Wecke die Löwin in dir, gehe mit Lust und Leidenschaft durch Leben. Schenke deiner Lebenslust und Lebensfreude einen schönen Platz. Bestimmt hast du viele Male von den Tieren geträumt. Das Tier ist zum Symbol geworden, für das Bezähmte und das Wildgebliebene in uns, für das Einfachste und das scheinbar Unbegreifliche unserer Natur. Was macht „dein Tier“ in dir? Es ist nicht gut, wenn du es totschweigst, wegsperrst oder ankettest. Wecke die Löwin in dir oder lerne es manchmal sie zu zähmen und damit in Frieden zu leben.
Wen wir schon beim Sexualität angelangt sind, mit der Lust ist auch so eine Geschichte. Manche tun nichts und warten bis sie kommt, manche leben sie aus. Die berühmte Sexualtherapeutin Ruth Westheimer sagt, dass man in der Liebe genauso handeln soll wie beim Sport.
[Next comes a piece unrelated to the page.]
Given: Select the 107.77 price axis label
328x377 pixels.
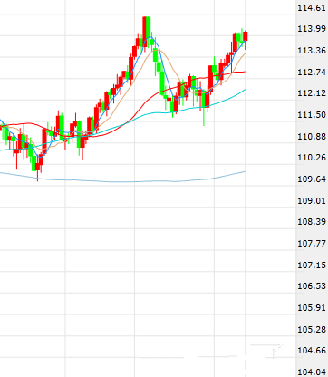Looking at the screenshot, I should point(312,243).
Der Läufer schaut nicht auf das Wetter, zieht die Schuhe an, ob es regnet oder nicht. Genauso ist mit der Liebe, man redet nicht über sie, man macht sie.

Man kann das noch anders ausdrücken. Stell dir vor, du bist satt, deine Schwiegermutter hat für dich dein Lieblingskuchen gebacken. Das was du jetzt mit dem Kuchen machst, machst du auch mit der Liebe: Versuche es!